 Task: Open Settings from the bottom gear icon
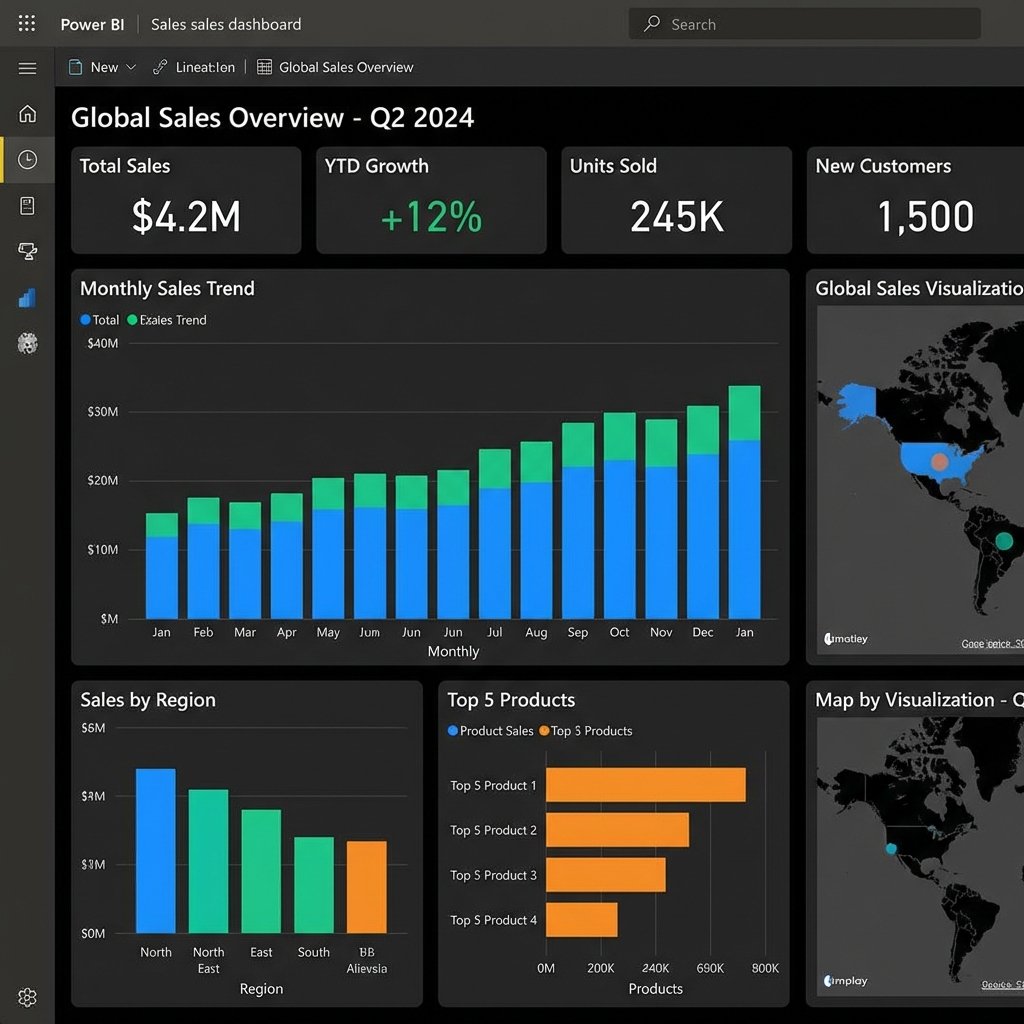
...
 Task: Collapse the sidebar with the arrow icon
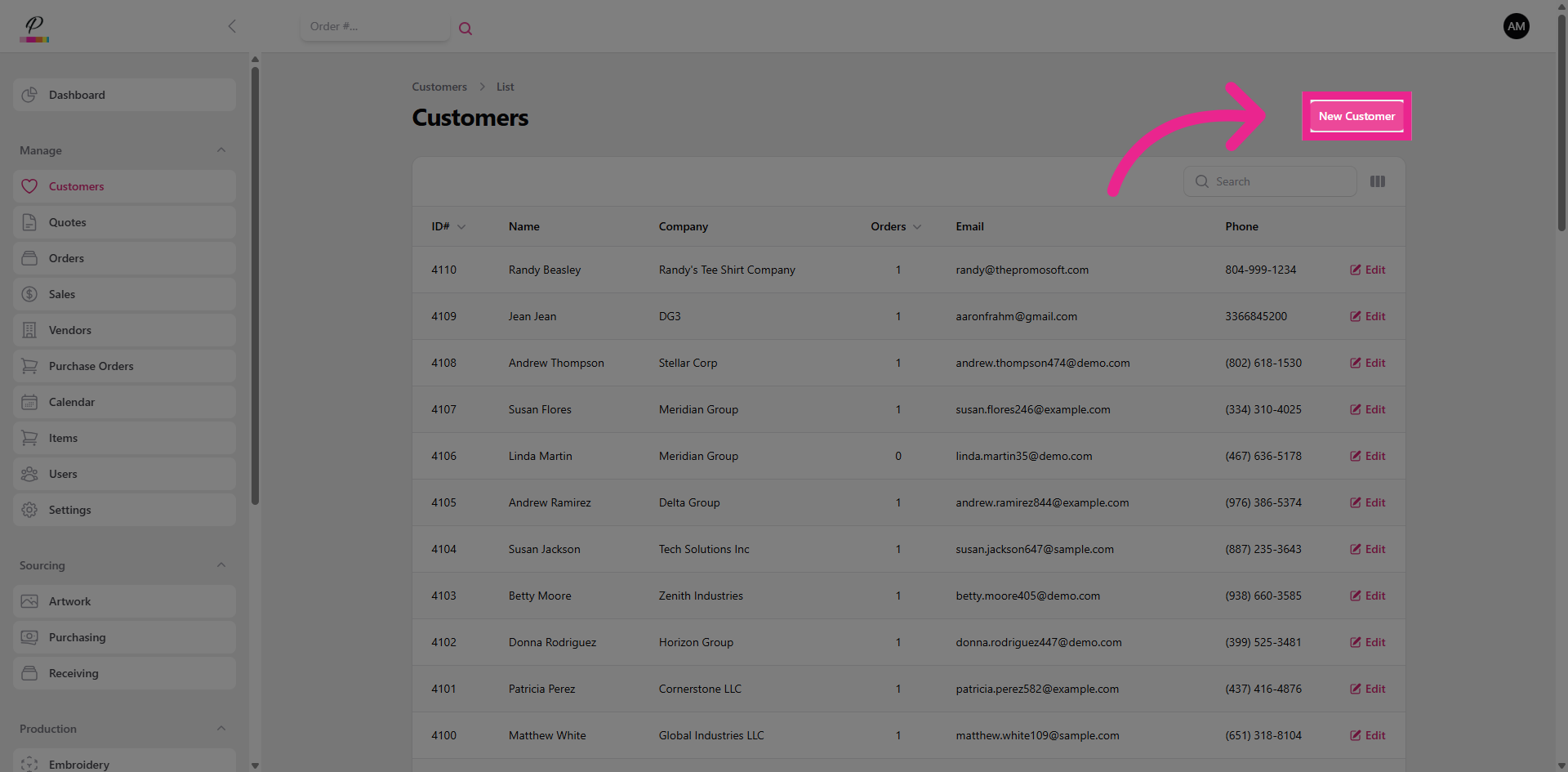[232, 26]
...
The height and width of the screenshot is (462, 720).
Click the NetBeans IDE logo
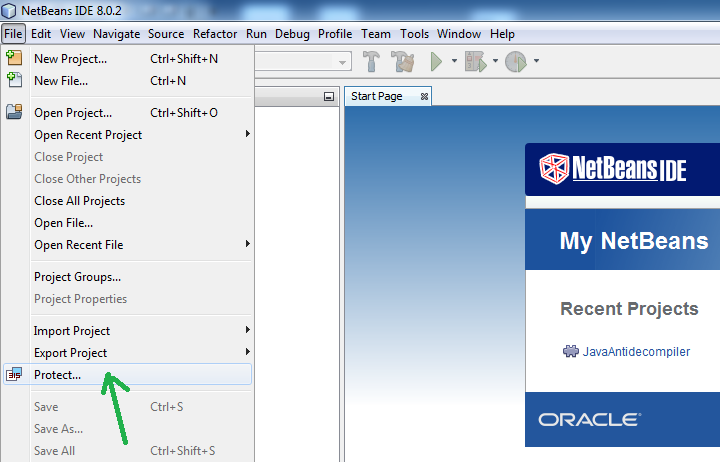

- **WHAT THE TASK ASKS**: Each line above from the one with "The height and" up to and including the one with "Click the NetBeans IDE logo" must be set down exactly, and no line outside that span may appear.

- **COMPLETED EXERCISE**:
The height and width of the screenshot is (462, 720).
Click the NetBeans IDE logo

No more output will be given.